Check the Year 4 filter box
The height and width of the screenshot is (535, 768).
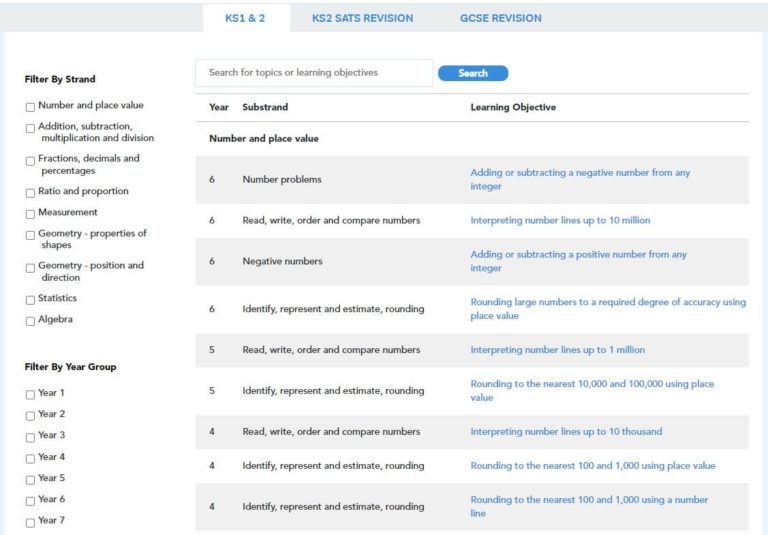click(30, 456)
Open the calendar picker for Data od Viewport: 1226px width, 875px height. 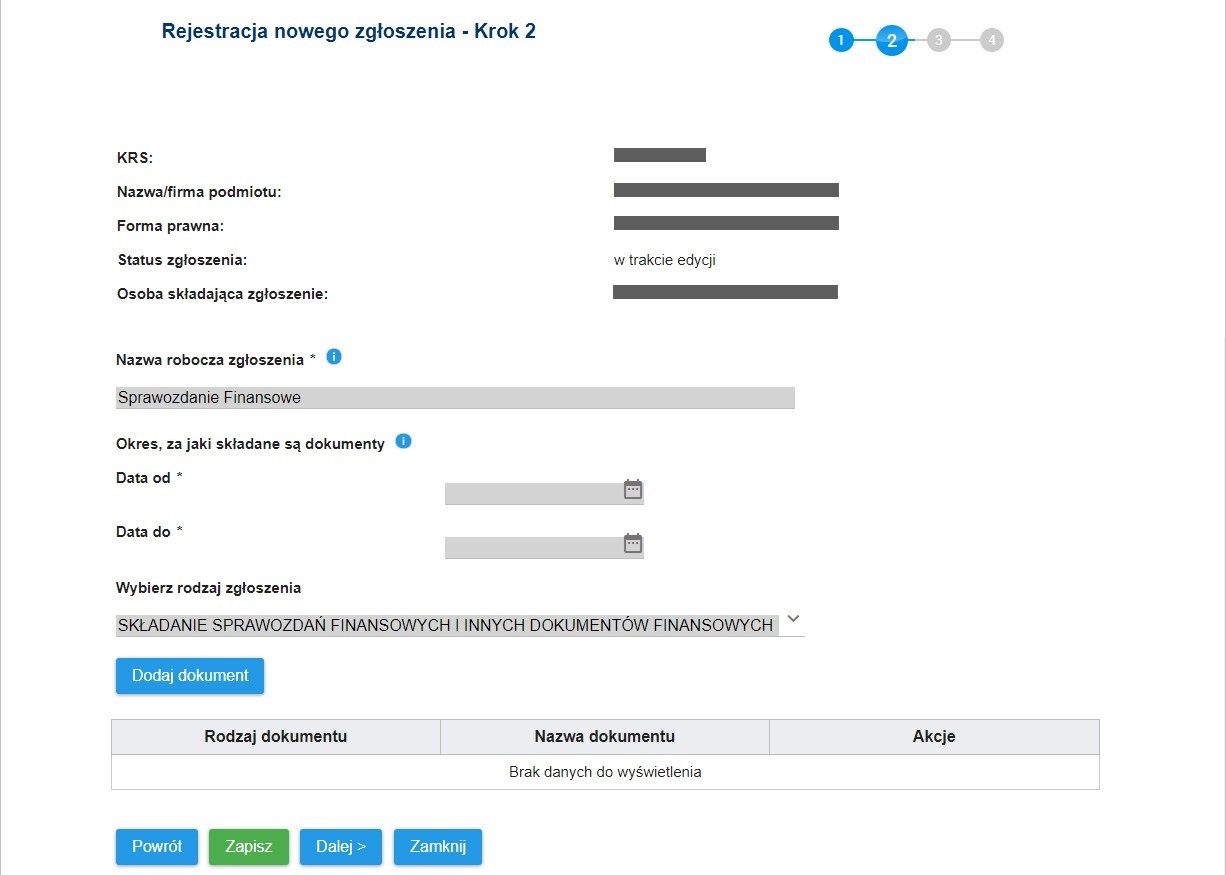pos(633,489)
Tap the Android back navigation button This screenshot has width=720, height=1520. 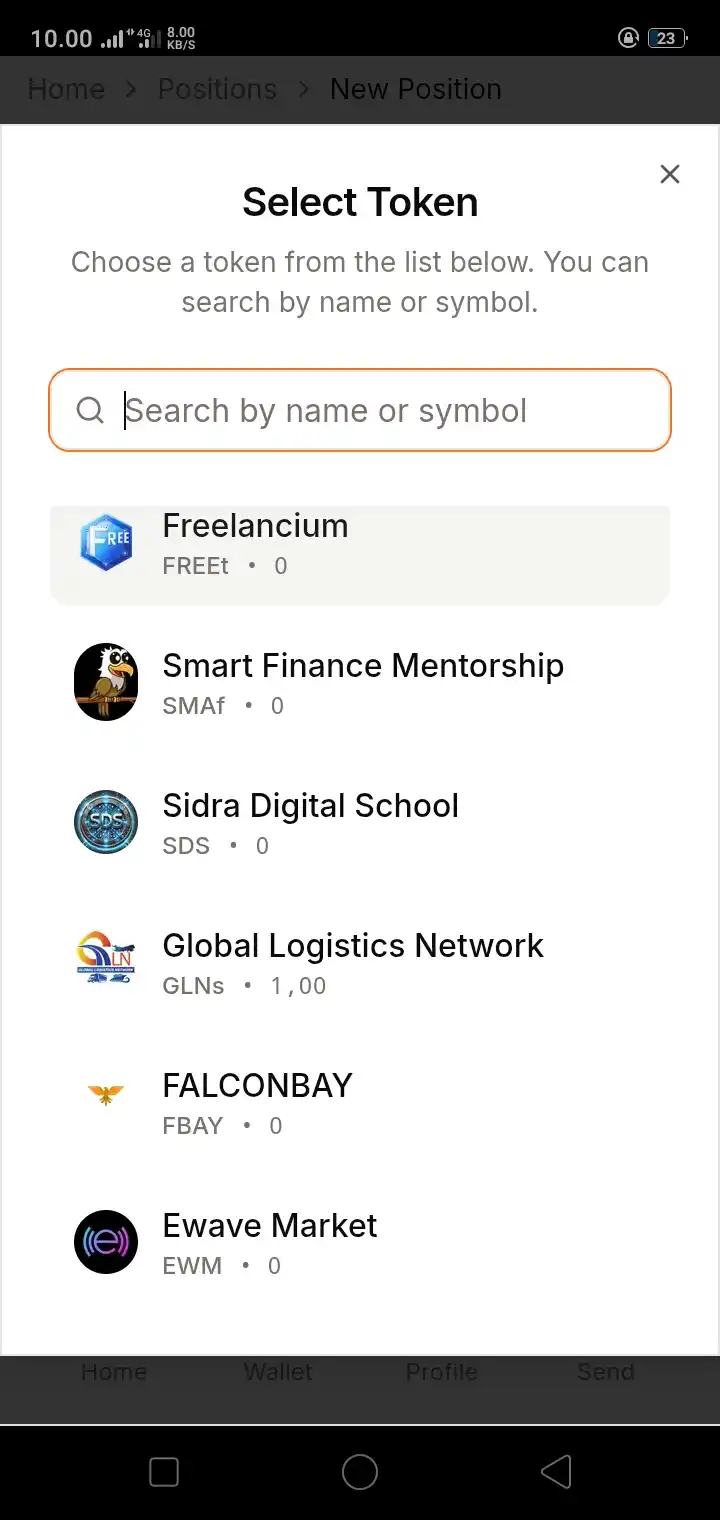point(556,1472)
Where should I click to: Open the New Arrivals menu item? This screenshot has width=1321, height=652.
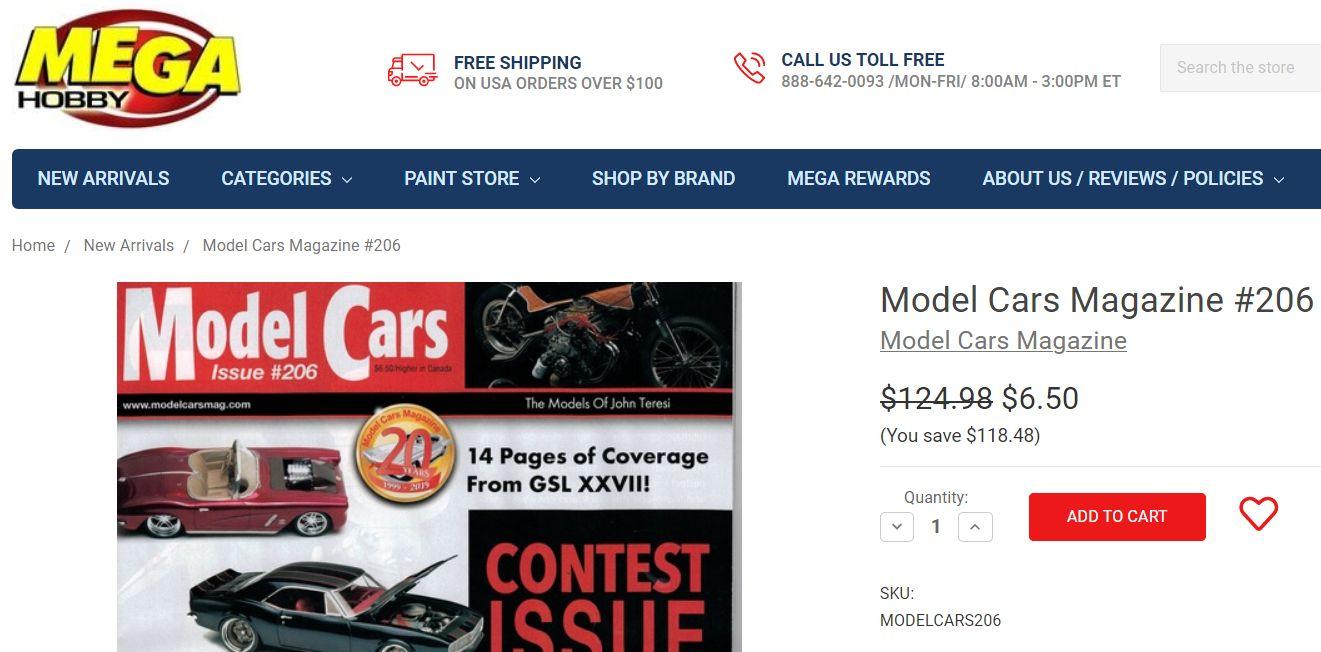[x=103, y=179]
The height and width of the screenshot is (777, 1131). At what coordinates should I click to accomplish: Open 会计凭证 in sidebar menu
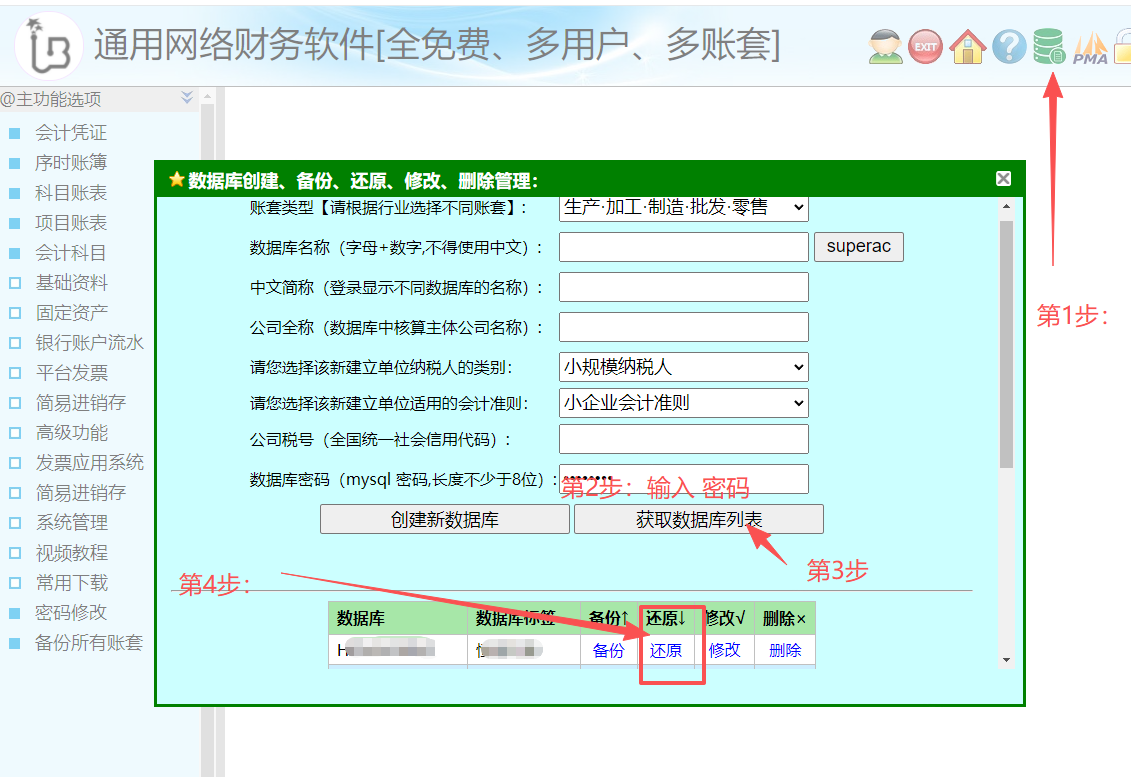[x=70, y=133]
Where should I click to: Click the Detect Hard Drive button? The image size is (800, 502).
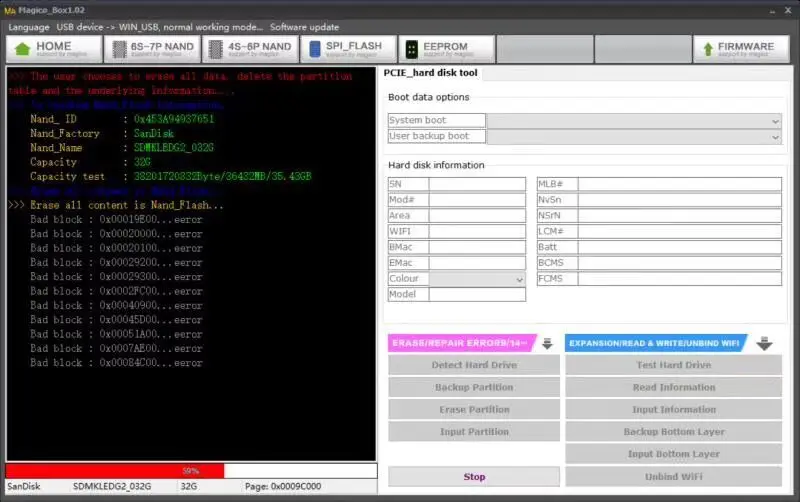(x=474, y=365)
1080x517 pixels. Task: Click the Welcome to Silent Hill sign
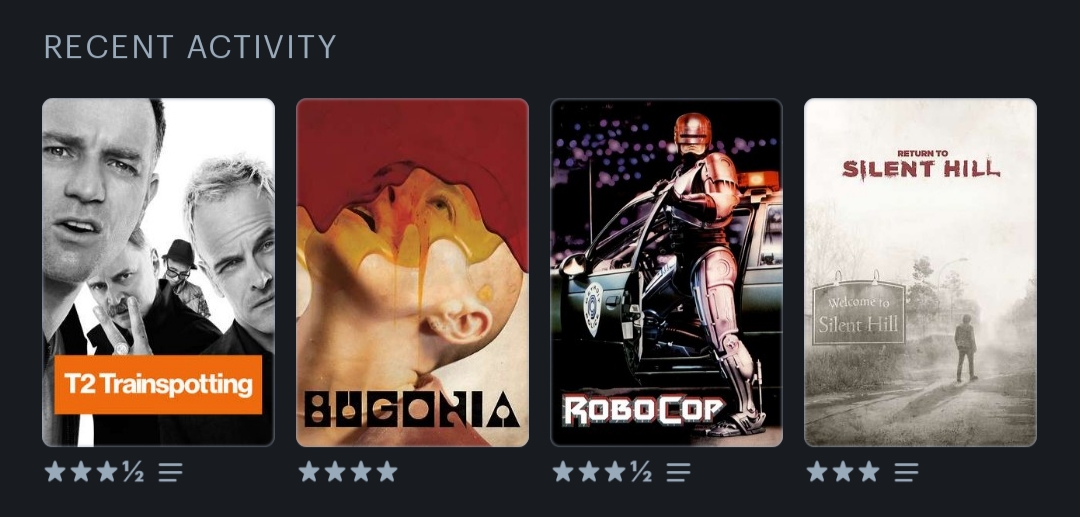tap(859, 313)
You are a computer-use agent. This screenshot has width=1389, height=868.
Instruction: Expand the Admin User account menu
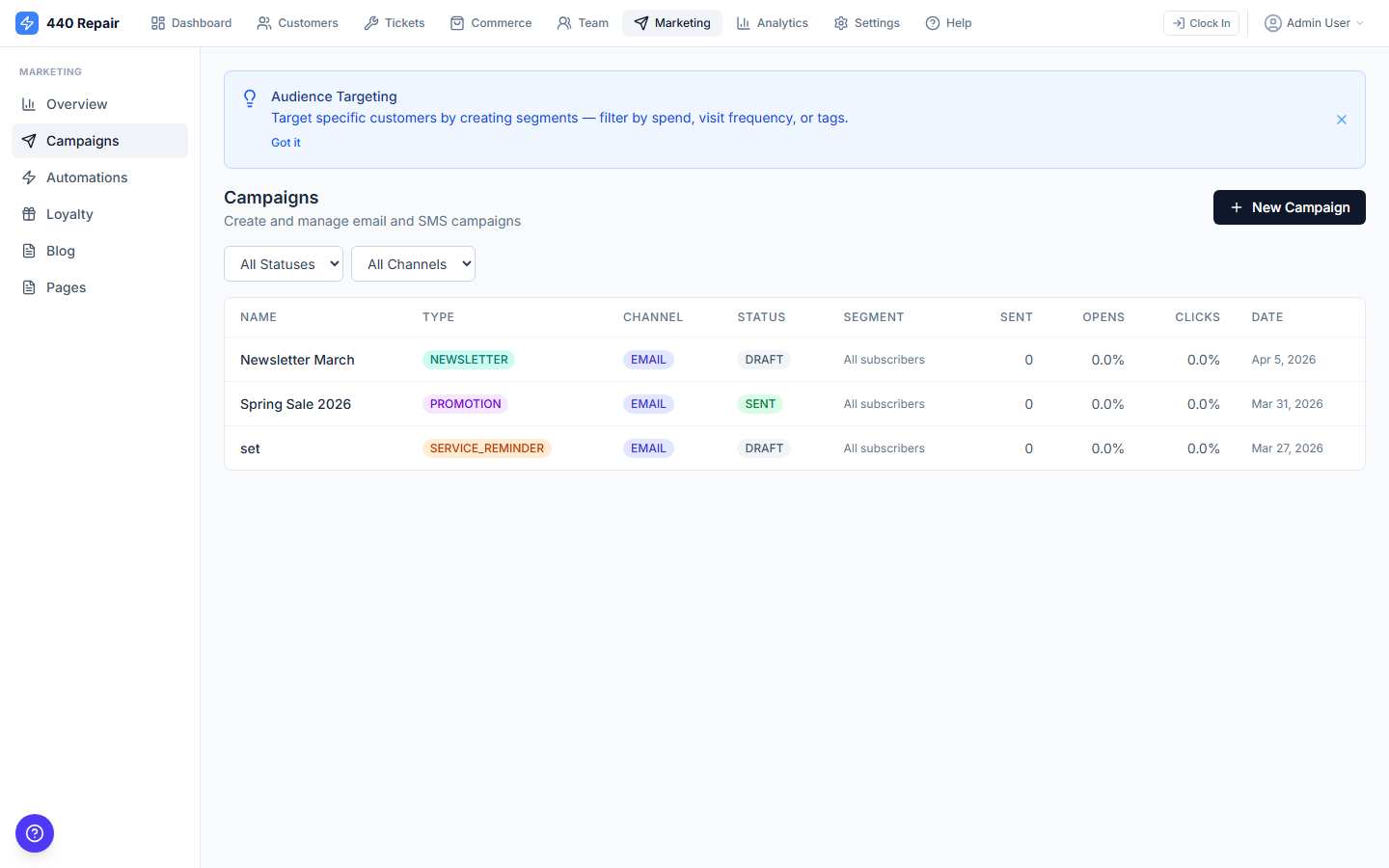coord(1314,22)
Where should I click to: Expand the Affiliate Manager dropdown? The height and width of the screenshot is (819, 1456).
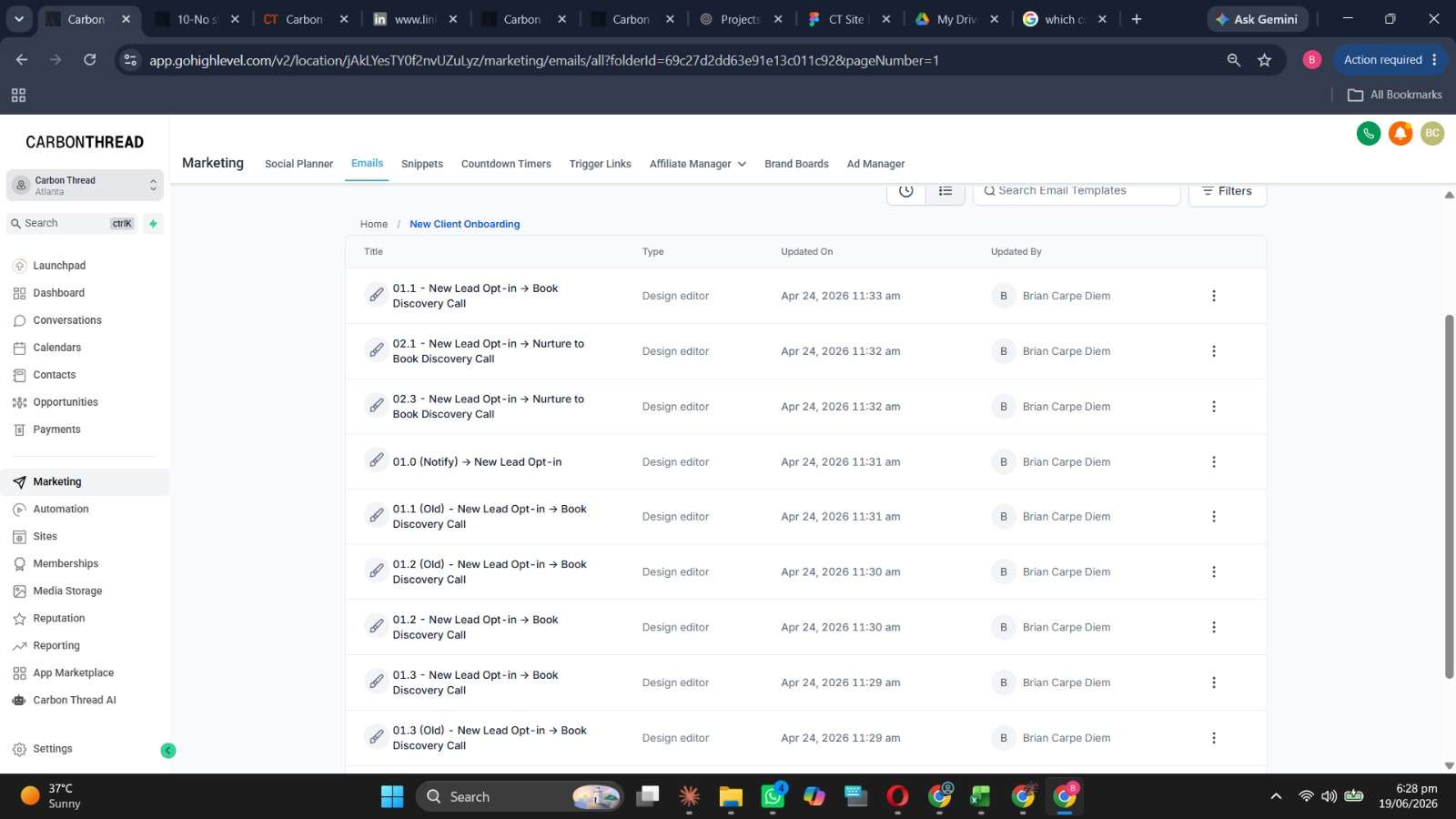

________________________________________

Exercise details: When you reach the line containing "1080x517 pixels. Task: Click" in the entries above, please retype it and each line after it through the last one, exactly, without the pictures.

Solved problem:
1080x517 pixels. Task: Click the Welcome to Silent Hill sign
tap(859, 313)
You are a computer-use agent. This screenshot has width=1389, height=868.
Instruction: Expand the Admin User account menu
coord(1314,22)
Where should I click to: Expand the Affiliate Manager dropdown? The height and width of the screenshot is (819, 1456).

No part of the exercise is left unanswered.